How do you support teenage girls through the common challenges of pressure, mindset and a decreased motivation to stay involved?

  • Working out coping strategies and setting achievable goals with them. 
  • Enabling them to be able to talk about their feelings and pressures and supporting them in a safe space, while understanding their struggles.
  • You have to create an environment where it's okay to fail, even if they try something and it goes horribly wrong, you need to positively reinforce them because they tried, and focus on execution of skills in sessions.
  • Encourage and empower them to think about what defines them as a person outside of sport and how the traits they learn in sport can help develop them as leaders or coaches so that they can continue in the sport after active participation.

How do you support your female athletes through the changes of puberty?

  • By not being judgemental and giving them space and support.
  • Create an open environment where they can talk to you or another coach or team manager, if they are not comfortable talking to you.
  • Don’t forget to check in on their life outside of your sport, ask them how their other sports are going, how school is going, how their family/dog/cat are!
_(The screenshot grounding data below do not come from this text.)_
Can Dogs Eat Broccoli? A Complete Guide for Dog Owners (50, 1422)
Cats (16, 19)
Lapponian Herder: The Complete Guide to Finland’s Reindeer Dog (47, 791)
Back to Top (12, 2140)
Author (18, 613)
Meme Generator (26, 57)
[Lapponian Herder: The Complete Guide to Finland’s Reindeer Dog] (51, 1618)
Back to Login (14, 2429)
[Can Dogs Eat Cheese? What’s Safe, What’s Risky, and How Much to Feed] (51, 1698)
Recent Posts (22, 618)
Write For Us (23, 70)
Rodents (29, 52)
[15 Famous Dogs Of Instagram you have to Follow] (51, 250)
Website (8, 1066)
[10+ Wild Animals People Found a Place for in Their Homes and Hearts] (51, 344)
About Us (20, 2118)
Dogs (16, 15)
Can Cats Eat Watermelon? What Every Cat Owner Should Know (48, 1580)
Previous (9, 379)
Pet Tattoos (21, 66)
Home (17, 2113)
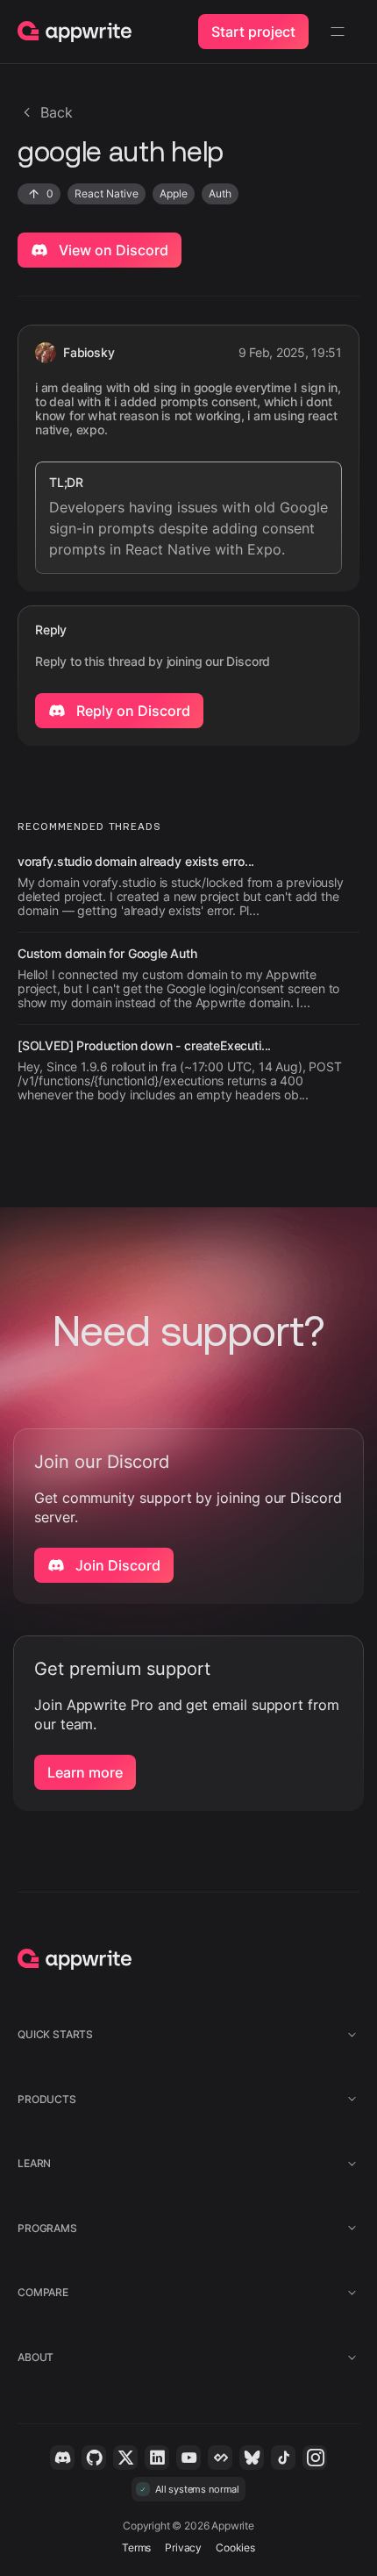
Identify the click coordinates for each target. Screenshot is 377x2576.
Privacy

How do you involve the girls in training to give them input and ownership?

  • Include them in session plans, the organising of team building days and encourage them to share learnings with their team-mates and younger athletes.

How do you support your athletes during study / exam season?

  • Prior Planning is key! This includes communication with both parents and athletes.
  • Discuss training programmes and study schedules, allowing for training cycles to be adaptable so you can accommodate their physical and mental health e.g. dropping workloads when study priorities are high, while ensuring that they still feel involved and an important part of the team or squad.
  • Keep observing them and their demeanour to gauge if they are becoming overwhelmed.
  • Try to make sessions a bit more fun if possible during the hard study phase, avoid the complicated parts of the sport (complex plays, time trials etc), so they can switch off their brains and enjoy.

Tips for coaches whose teenage athletes have disengaged or are on the verge of dropping out from sport?

  • Communication channels must always be open!
  • Some teenagers play several sports and the time comes to decide on one, sometimes that’s not yours and you have to let them make that decision, if they pick your sport you have to work to make it worth their while.
  • Provide pathways to continue with a different focus, whether that’s staying in the sport just for fun and fitness or moving into coaching etc.
  • Never walk away with regrets!

Any other tips that you would like to share with your fellow coaches?

  • Teenage girls need to know it’s not all about winning, winning is great and we will always try to be competitive and win games or races, but if we don’t, we will learn something from a loss and there is always another game, another competition another year. 
  • Try not to get too frustrated with your athletes, allow them to become young adults. Sport is a pathway to a better life and the learnings you gain enable you to cope with all of life’s challenges and achievements.